Your goal: In the entries that follow, find every line containing "search" and copy it.

Information shown:
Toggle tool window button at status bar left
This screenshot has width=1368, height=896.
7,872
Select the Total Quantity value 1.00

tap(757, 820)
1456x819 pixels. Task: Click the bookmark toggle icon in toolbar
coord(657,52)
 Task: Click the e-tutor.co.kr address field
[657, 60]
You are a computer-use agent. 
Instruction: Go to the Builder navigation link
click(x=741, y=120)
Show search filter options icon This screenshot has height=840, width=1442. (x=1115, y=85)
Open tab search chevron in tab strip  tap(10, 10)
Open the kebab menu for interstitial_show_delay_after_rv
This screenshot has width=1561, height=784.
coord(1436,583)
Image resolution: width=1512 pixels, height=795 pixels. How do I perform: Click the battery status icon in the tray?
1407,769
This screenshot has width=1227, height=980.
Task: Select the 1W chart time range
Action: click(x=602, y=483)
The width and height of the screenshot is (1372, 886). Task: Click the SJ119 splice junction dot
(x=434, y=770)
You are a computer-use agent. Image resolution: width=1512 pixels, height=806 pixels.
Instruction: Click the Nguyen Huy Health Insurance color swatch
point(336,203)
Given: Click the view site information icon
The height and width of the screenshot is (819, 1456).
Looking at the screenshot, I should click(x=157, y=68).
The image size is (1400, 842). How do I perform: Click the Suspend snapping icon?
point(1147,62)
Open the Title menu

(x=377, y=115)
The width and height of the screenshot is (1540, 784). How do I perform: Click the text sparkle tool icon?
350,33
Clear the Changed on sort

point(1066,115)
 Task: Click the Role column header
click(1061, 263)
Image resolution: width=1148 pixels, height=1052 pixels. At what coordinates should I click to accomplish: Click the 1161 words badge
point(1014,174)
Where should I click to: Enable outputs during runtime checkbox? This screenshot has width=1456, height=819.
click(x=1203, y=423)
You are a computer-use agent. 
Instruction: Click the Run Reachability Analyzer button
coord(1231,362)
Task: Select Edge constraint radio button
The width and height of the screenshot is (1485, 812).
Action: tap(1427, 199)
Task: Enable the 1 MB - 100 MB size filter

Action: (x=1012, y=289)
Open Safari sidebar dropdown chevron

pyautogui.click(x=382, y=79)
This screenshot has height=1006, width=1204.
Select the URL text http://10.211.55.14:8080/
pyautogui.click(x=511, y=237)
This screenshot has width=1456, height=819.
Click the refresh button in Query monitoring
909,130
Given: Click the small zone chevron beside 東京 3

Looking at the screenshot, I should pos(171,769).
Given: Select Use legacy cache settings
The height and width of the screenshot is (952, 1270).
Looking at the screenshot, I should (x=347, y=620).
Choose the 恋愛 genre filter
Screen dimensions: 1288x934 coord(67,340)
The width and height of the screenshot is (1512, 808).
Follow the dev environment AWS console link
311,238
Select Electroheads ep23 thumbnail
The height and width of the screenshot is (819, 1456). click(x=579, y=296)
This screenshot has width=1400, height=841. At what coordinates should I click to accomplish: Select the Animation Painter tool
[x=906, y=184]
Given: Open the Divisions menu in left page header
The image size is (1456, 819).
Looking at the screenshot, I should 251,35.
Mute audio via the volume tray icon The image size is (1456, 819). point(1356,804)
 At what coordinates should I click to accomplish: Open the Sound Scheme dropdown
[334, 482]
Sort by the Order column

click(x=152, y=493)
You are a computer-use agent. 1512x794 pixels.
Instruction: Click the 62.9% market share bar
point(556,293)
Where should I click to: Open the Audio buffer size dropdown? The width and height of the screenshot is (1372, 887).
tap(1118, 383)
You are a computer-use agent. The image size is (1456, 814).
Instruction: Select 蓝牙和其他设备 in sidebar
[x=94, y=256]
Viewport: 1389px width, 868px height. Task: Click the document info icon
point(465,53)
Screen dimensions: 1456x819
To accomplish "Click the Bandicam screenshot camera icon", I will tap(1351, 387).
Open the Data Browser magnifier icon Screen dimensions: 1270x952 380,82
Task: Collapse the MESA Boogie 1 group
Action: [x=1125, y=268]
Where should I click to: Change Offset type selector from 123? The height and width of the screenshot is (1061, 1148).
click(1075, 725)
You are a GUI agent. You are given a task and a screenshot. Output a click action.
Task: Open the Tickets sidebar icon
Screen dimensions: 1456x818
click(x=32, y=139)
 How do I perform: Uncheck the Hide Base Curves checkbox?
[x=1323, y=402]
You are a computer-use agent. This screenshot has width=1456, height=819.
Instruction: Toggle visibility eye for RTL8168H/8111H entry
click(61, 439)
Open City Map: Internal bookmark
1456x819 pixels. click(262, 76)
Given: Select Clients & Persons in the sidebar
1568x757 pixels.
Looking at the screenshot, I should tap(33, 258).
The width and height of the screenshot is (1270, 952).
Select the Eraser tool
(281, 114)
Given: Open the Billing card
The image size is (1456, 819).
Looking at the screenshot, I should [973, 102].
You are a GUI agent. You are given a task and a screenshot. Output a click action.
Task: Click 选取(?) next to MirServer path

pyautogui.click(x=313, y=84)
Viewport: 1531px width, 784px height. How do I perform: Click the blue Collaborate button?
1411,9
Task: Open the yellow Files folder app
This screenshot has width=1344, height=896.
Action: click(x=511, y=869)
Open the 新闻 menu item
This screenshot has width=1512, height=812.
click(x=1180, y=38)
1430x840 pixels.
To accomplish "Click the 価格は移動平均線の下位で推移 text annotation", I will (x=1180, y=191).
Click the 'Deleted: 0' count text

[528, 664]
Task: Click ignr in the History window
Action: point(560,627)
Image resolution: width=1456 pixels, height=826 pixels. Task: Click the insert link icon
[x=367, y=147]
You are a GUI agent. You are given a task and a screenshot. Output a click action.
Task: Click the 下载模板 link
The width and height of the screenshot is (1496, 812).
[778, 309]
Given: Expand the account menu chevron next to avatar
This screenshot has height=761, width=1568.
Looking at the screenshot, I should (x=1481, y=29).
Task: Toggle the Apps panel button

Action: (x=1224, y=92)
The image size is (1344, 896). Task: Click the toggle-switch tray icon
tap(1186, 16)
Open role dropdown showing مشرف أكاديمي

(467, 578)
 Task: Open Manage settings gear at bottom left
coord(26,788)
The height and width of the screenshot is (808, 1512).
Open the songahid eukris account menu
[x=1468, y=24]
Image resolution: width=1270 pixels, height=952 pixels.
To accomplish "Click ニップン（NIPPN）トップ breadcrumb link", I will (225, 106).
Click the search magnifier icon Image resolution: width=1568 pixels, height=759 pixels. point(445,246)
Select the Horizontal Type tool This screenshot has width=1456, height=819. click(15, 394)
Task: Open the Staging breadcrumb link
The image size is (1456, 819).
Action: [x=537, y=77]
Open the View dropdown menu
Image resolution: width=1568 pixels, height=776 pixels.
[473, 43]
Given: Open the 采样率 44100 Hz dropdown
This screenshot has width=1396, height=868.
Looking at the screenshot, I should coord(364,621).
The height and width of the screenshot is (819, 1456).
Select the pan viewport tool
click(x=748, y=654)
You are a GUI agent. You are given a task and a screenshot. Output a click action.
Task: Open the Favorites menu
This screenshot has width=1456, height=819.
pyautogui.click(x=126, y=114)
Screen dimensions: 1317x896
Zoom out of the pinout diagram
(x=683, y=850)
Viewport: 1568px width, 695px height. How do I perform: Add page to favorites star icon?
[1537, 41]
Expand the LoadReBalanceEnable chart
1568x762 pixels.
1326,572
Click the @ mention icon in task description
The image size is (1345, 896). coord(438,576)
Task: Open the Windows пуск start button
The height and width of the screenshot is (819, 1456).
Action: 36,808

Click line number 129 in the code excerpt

Reply:
Show search filter options icon This screenshot has height=840, width=1442. (x=1115, y=85)
Open tab search chevron in tab strip  tap(10, 10)
Click the search magnifier icon Image resolution: width=1568 pixels, height=759 pixels. point(445,246)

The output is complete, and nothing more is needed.